Problem to solve - Could you print out every entry, character for character?

Dataset entries
----------
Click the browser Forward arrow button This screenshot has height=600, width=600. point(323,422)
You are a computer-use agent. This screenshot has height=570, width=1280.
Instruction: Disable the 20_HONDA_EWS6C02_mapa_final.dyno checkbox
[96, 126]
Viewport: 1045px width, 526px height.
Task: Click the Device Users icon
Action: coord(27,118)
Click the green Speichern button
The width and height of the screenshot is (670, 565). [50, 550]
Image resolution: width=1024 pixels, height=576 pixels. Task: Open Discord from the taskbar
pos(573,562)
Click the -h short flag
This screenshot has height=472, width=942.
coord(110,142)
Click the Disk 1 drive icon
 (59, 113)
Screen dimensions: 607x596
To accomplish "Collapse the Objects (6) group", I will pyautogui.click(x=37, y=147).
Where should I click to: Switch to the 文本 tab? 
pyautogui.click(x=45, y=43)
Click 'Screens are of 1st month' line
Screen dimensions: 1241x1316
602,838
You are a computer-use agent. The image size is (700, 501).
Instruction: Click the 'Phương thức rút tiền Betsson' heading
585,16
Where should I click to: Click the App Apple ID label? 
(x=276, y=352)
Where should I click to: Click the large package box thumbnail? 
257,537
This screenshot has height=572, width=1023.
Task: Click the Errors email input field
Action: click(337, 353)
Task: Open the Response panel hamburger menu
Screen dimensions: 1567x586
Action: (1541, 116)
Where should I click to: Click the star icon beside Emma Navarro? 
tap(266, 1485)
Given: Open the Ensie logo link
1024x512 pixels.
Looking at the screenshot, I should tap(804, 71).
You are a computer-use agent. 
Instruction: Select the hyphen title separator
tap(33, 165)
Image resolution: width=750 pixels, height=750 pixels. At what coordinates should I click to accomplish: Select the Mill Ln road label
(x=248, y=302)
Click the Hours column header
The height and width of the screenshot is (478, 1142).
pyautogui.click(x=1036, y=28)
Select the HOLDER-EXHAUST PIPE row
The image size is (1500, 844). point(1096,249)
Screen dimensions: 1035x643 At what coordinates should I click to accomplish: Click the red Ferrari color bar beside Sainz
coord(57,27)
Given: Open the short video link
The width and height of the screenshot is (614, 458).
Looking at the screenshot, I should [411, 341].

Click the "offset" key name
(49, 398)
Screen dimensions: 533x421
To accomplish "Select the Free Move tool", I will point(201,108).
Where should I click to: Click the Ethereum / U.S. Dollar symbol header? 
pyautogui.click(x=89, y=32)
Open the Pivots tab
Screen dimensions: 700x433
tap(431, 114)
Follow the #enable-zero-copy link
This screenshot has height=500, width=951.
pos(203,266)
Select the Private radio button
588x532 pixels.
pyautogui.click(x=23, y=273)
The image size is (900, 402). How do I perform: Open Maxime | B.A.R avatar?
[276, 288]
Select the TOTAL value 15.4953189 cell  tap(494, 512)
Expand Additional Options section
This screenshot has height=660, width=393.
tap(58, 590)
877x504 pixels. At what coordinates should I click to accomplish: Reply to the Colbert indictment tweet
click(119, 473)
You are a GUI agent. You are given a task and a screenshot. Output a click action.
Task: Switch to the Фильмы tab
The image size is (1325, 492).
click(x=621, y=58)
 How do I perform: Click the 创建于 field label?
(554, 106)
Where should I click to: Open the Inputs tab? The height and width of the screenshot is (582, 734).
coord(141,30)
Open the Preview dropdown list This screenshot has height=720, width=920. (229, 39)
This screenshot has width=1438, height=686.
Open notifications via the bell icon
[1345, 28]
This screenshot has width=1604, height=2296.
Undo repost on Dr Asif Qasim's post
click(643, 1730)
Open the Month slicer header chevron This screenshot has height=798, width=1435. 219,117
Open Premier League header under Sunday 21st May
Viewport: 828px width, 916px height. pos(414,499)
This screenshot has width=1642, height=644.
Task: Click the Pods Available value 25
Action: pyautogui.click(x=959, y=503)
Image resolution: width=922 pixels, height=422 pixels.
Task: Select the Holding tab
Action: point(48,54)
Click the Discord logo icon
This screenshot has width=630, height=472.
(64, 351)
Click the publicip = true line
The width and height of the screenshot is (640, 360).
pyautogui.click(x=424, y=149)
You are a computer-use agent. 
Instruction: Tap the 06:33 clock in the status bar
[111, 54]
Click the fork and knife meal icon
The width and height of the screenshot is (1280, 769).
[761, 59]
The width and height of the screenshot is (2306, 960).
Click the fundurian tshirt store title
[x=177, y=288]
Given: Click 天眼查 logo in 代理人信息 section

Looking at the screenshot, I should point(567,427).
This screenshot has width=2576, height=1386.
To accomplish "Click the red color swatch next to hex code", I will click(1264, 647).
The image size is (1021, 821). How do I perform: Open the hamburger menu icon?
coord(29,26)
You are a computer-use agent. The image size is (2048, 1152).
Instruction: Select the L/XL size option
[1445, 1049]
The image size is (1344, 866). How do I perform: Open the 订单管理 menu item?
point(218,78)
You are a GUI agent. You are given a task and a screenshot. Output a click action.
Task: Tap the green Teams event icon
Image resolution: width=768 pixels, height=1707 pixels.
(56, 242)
----------
Problem solution -
Click the browser Forward arrow button This screenshot has height=600, width=600. point(323,422)
You are a computer-use agent. This screenshot has height=570, width=1280.
Instruction: Disable the 20_HONDA_EWS6C02_mapa_final.dyno checkbox
[96, 126]
Viewport: 1045px width, 526px height.
Task: Click the Device Users icon
Action: coord(27,118)
Click the green Speichern button
The width and height of the screenshot is (670, 565). [50, 550]
Image resolution: width=1024 pixels, height=576 pixels. Task: Open Discord from the taskbar
pos(573,562)
Click the -h short flag
This screenshot has height=472, width=942.
coord(110,142)
Click the Disk 1 drive icon
 (59, 113)
Screen dimensions: 607x596
To accomplish "Collapse the Objects (6) group", I will pyautogui.click(x=37, y=147).
Where should I click to: Switch to the 文本 tab? 
pyautogui.click(x=45, y=43)
Click 'Screens are of 1st month' line
Screen dimensions: 1241x1316
602,838
You are a computer-use agent. The image size is (700, 501).
Instruction: Click the 'Phương thức rút tiền Betsson' heading
585,16
Where should I click to: Click the App Apple ID label? 
(x=276, y=352)
Where should I click to: Click the large package box thumbnail? 
257,537
This screenshot has height=572, width=1023.
Task: Click the Errors email input field
Action: click(337, 353)
Task: Open the Response panel hamburger menu
Screen dimensions: 1567x586
Action: (1541, 116)
Where should I click to: Click the star icon beside Emma Navarro? 
tap(266, 1485)
Given: Open the Ensie logo link
1024x512 pixels.
Looking at the screenshot, I should tap(804, 71).
You are a computer-use agent. 
Instruction: Select the hyphen title separator
tap(33, 165)
Image resolution: width=750 pixels, height=750 pixels. At what coordinates should I click to accomplish: Select the Mill Ln road label
(x=248, y=302)
Click the Hours column header
The height and width of the screenshot is (478, 1142).
pyautogui.click(x=1036, y=28)
Select the HOLDER-EXHAUST PIPE row
The image size is (1500, 844). point(1096,249)
Screen dimensions: 1035x643 At what coordinates should I click to accomplish: Click the red Ferrari color bar beside Sainz
coord(57,27)
Given: Open the short video link
The width and height of the screenshot is (614, 458).
Looking at the screenshot, I should [411, 341].

Click the "offset" key name
(49, 398)
Screen dimensions: 533x421
To accomplish "Select the Free Move tool", I will point(201,108).
Where should I click to: Click the Ethereum / U.S. Dollar symbol header? 
pyautogui.click(x=89, y=32)
Open the Pivots tab
Screen dimensions: 700x433
tap(431, 114)
Follow the #enable-zero-copy link
This screenshot has height=500, width=951.
pos(203,266)
Select the Private radio button
588x532 pixels.
pyautogui.click(x=23, y=273)
The image size is (900, 402). How do I perform: Open Maxime | B.A.R avatar?
[276, 288]
Select the TOTAL value 15.4953189 cell  tap(494, 512)
Expand Additional Options section
This screenshot has height=660, width=393.
tap(58, 590)
877x504 pixels. At what coordinates should I click to accomplish: Reply to the Colbert indictment tweet
click(119, 473)
You are a GUI agent. You are given a task and a screenshot. Output a click action.
Task: Switch to the Фильмы tab
The image size is (1325, 492).
click(x=621, y=58)
 How do I perform: Click the 创建于 field label?
(554, 106)
Where should I click to: Open the Inputs tab? The height and width of the screenshot is (582, 734).
coord(141,30)
Open the Preview dropdown list This screenshot has height=720, width=920. (229, 39)
This screenshot has width=1438, height=686.
Open notifications via the bell icon
[1345, 28]
This screenshot has width=1604, height=2296.
Undo repost on Dr Asif Qasim's post
click(643, 1730)
Open the Month slicer header chevron This screenshot has height=798, width=1435. 219,117
Open Premier League header under Sunday 21st May
Viewport: 828px width, 916px height. pos(414,499)
This screenshot has width=1642, height=644.
Task: Click the Pods Available value 25
Action: pyautogui.click(x=959, y=503)
Image resolution: width=922 pixels, height=422 pixels.
Task: Select the Holding tab
Action: point(48,54)
Click the Discord logo icon
This screenshot has width=630, height=472.
(64, 351)
Click the publicip = true line
The width and height of the screenshot is (640, 360).
pyautogui.click(x=424, y=149)
You are a computer-use agent. 
Instruction: Tap the 06:33 clock in the status bar
[111, 54]
Click the fork and knife meal icon
The width and height of the screenshot is (1280, 769).
[761, 59]
The width and height of the screenshot is (2306, 960).
Click the fundurian tshirt store title
[x=177, y=288]
Given: Click 天眼查 logo in 代理人信息 section

Looking at the screenshot, I should point(567,427).
This screenshot has width=2576, height=1386.
To accomplish "Click the red color swatch next to hex code", I will click(1264, 647).
The image size is (1021, 821). How do I perform: Open the hamburger menu icon?
coord(29,26)
You are a computer-use agent. The image size is (2048, 1152).
Instruction: Select the L/XL size option
[1445, 1049]
The image size is (1344, 866). How do I perform: Open the 订单管理 menu item?
point(218,78)
You are a GUI agent. You are given a task and a screenshot. Output a click action.
Task: Tap the green Teams event icon
Image resolution: width=768 pixels, height=1707 pixels.
(56, 242)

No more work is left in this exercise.